There were not ~800% more gen-z healthcare workers in 2025 than there were in 2024.
0x1ch
22 days ago
I'm Gen Z, also an engineer. I wouldn't bother removing them from the comments, but I wouldn't add them myself lol.
nnnnico
22 days ago
> I code daily, with 80/90% of my work AI-assisted, and never had to clean one emoji.
do you read this code? I find it hard to believe unless you have llm instructions in your codebase that you are not aware of
Wowfunhappy
22 days ago
Claude (the only model I use regularly) will definitely add emojis to non-code documentation and/or commit messages (which I almost never let it write, but it will sometimes try). However, I can't recall Claude ever adding emoji to code or in comments.
zem
22 days ago
it has added emoji to shell script status output for me (green ticks, red crosses, etc)
Wowfunhappy
22 days ago
Oh, yes it will do that sort of thing, I forgot about that.
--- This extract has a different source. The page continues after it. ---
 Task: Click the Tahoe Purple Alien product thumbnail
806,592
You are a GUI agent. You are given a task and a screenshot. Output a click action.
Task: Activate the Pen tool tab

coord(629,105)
I don't think I mind in that context?
jasonsb
22 days ago
I always read and review the code and it's true that the old models from 2023/2024 were using a lot of emojis. But that code was garbage. Since LLMs have started to write decent code, I haven't seen one emoji.
bpt3
22 days ago
Gen Z has been entering the professional workforce (post college age) since approximately 2020, so I don't think they're to blame.
AI generated text is littered with emojis in my experience as well, often used as bullets in the lists it loves to generate.
zenethian
22 days ago
I just had Claude generate a readme for me and it added at least 10 emoji to it.
kevin_thibedeau
21 days ago
That's where they are prevalent. It's just mimicking its training set. If you use LLMs as Q&A oracles or code generators the emoji output is less frequent.
CJefferson
21 days ago
It must be different AIs.
I grade student work, and I see a lot of Python generated by AI. I don't know exactly which AI, but about a third of the work I see is littered with emojis.
RicoElectrico
22 days ago
In the conversational mode it shits them like crazy. Depends on a particular fine-tune though.
nonethewiser
22 days ago
Emojis are not widely used on platforms that dont make them easy to add. IE medical software on windows.
>I have no idea what you're talking about. I code daily, with 80/90% of my work AI-assisted, and never had to clean one emoji.
Yeah because they dont just add them to any generated code. Although if you ask them to make some sort of UI that might involve graphics, they will happily add lots of emojis. They do add them very liberally, especially in headings, for writing articles, blog posts, repots etc.
tamimio
21 days ago
> I have no idea what you're talking about. I code daily, with 80/90% of my work AI-assisted, and never had to clean one emoji.
It depends on what you ask it. Asking it to code won't generate a single emoji, but ask it to make a list, summarize something, and similar tasks and you will have it all over.
And I disagree with people who always try to stick whatever to "generational stuff" as if there's a distinct wall with total culture differences, plus assuming XYZ gen is a monolith to apply whatever label on. I think this is just an easy, lazy way to explain things that you couldn't understand or explain. Sure, you might have some differences between a 13-year-old and 55-year-old in some categories, but they still share a lot of common ground as well. But a 20-something and 30-something? Barely any difference, let alone at work where usually there are policies and whatnot that will restrict such differences from surfacing.
zahlman
22 days ago
> I have no idea what you're talking about. I code daily, with 80/90% of my work AI-assisted, and never had to clean one emoji.
Compare the READMEs of GitHub repositories for low-rated Show HN submissions in 2025 vs 2024. It's really clear.